The90, founded by former Fitbit executive Stacy Salvi, debuts the Gem UV sensor—a $299 modular pendant that measures real-time UVA/UVB exposure and delivers personalized sun protection advice.

Condensed by AI-Portable from Editorial queue.

Skin health startup The90 just crashed the wearables party with an accessory that doesn’t count steps or heartbeats—it watches the sun. The company, founded by ex-Fitbit executive Stacy Salvi, has unveiled the Gem, a $299 smart pendant designed to measure real-time UVA and UVB radiation and whisper personalized protection advice straight to your phone.

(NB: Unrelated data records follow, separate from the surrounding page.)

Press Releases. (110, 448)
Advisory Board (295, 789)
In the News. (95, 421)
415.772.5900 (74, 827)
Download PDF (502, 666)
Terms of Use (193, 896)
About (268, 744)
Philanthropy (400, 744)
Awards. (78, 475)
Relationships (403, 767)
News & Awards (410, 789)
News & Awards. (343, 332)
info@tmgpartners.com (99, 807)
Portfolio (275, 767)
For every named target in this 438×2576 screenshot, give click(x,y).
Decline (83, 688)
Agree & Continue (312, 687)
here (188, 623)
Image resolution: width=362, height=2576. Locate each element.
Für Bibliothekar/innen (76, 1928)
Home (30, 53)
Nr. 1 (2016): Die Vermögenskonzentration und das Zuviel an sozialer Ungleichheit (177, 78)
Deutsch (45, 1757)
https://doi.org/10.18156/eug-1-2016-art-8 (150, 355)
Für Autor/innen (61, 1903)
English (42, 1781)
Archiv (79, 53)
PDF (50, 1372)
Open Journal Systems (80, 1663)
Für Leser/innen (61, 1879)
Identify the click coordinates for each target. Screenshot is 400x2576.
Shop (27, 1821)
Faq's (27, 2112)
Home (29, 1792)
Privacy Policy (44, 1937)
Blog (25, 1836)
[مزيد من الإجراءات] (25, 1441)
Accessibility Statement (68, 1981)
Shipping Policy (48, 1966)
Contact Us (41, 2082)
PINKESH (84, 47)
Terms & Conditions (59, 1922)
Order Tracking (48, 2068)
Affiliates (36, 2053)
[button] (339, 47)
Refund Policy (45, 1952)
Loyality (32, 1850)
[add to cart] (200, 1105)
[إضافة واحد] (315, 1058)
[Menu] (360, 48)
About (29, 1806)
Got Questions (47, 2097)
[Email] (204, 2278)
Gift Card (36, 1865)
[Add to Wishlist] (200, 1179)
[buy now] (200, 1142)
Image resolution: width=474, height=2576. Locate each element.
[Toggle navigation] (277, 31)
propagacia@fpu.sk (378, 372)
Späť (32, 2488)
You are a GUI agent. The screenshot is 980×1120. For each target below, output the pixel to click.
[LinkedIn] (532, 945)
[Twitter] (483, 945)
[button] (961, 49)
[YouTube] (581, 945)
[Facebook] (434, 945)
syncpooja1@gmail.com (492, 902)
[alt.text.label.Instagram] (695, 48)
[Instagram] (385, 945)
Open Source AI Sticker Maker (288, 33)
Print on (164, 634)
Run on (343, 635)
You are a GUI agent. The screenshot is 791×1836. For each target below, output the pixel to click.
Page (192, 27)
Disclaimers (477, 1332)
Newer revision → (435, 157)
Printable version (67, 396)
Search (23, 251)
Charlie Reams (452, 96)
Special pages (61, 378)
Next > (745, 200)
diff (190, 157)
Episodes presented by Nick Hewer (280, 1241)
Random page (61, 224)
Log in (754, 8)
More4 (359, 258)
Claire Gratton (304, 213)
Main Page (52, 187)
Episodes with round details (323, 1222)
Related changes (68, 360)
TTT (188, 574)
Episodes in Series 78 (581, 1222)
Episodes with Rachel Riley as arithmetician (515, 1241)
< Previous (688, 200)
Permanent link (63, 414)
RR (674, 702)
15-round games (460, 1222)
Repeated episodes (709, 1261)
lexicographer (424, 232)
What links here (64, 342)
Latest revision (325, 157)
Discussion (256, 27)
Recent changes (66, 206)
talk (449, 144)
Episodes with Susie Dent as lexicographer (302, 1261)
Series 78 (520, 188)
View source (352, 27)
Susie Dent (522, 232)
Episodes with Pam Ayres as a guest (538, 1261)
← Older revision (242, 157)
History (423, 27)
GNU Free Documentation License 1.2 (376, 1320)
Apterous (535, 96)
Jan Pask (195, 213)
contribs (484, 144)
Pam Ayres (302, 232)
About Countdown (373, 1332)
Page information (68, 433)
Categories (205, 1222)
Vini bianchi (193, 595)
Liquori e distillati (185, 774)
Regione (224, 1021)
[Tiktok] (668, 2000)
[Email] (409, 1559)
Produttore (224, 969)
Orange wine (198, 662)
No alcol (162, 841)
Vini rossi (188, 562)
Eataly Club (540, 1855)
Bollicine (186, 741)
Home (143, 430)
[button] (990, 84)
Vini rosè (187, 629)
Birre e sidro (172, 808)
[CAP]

It’s a deliberate departure from the wrist-based trackers Salvi helped shepherd to millions of users during her decade-plus at Fitbit and, after its $2.1 billion acquisition, Google. The Gem is jewelry first, health sensor second, targeting women who might balk at yet another screen-laden device but still want data-driven skincare.

Micro-Environment Sensing vs. Broad Estimates

Most of us check a weather app’s UV index before heading outside. That number is a blunt instrument—a forecast for a whole zip code, not your actual exposure on a partly cloudy balcony or next to a sun-blasted window. The Gem flips that model by sampling UV levels directly from the wearer’s immediate environment. Clip it to a necklace, bag, or lapel, and its onboard sensor continuously logs both UVA (aging) and UVB (burning) radiation. The companion app merges this live feed with a personal profile: skin type, protective clothing, and the details of your morning sunscreen application. The result is an adaptive routine—alerts when you’ve reached your safe sun dose, reminders to reapply, and a cumulative sun load score that evolves throughout the day.

This micro-environment approach puts the Gem in a different league than smartphone UV widgets. It also distinguishes it from earlier patch-based UV monitors (like those from L’Oréal’s La Roche-Posay and Gatorade-backed Epicore Biosystems) that didn’t offer the same always-on, accessory form factor. The pendant is modular, so users can swap the sensor puck between different necklace designs, subtly blending tech with fashion.

A Pricey Bet with Growing Precedent

At $299, the Gem lands squarely in premium wellness territory—more expensive than an Oura Ring but less than a high-end smartwatch. Salvi is clearly betting that sun protection will follow the path of sleep tracking and red light therapy: niche at first, then mainstream as the health implications become undeniable. The timing feels right. Consumer obsession with skincare has never been more intense, and the wearable market is splintering beyond step counters into rings, patches, and now pendants that measure sweat, posture, and UV load.

  • UV patches from L’Oréal and La Roche-Posay pioneered the category but lacked the Gem’s real-time, cumulative tracking.
  • Sweat analyzers from Gatorade and Epicore showed that single-metric body-worn sensors can find an audience.
  • Smart rings like Oura proved people will pay a premium for continuous, passive health data.

The Gem’s early entry could position The90 at the forefront if—and it’s still a substantial if—UV exposure becomes a measurable vital sign for the wellness class. Salvi’s pedigree adds credibility: she knows how to launch niche hardware that eventually feels indispensable. Whether a sun-sensing pendant can make that leap depends on whether enough people decide their phone’s UV index isn’t good enough for their skin.